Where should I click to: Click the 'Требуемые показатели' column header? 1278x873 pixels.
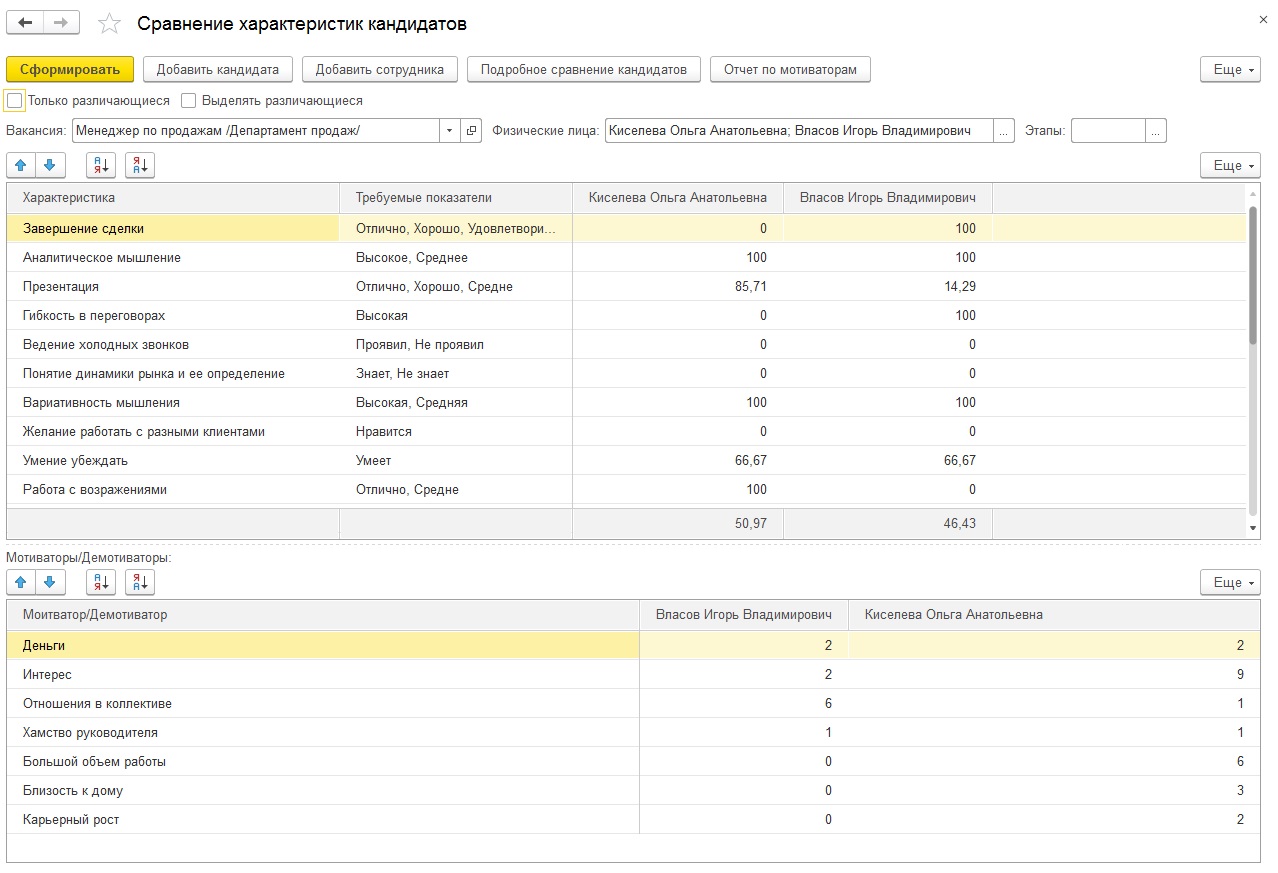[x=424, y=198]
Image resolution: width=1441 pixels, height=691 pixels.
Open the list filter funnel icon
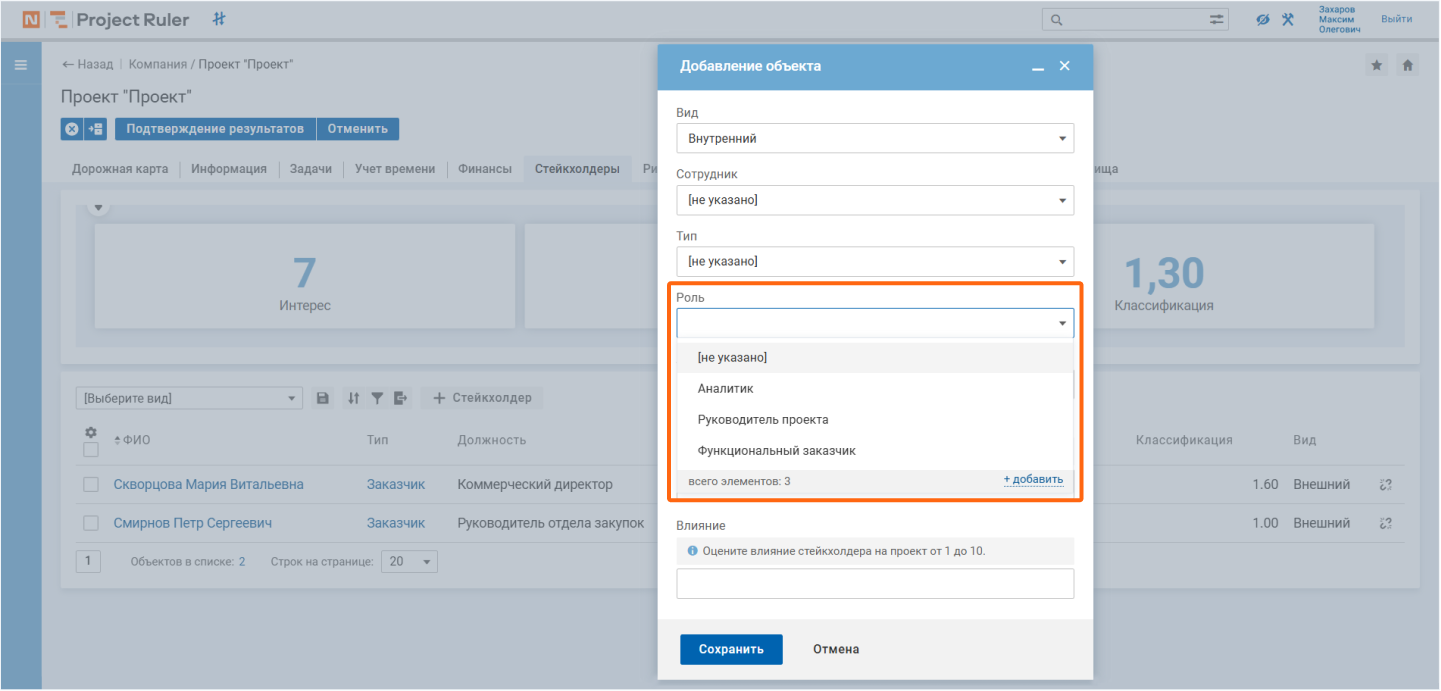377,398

## WORK TO COMPLETE
Leaving the pictures out, copy exactly the lines from the line that contains "Image resolution: width=1441" to the last line of the data, both ends included.

## ANSWER
Image resolution: width=1441 pixels, height=691 pixels.
Open the list filter funnel icon
377,398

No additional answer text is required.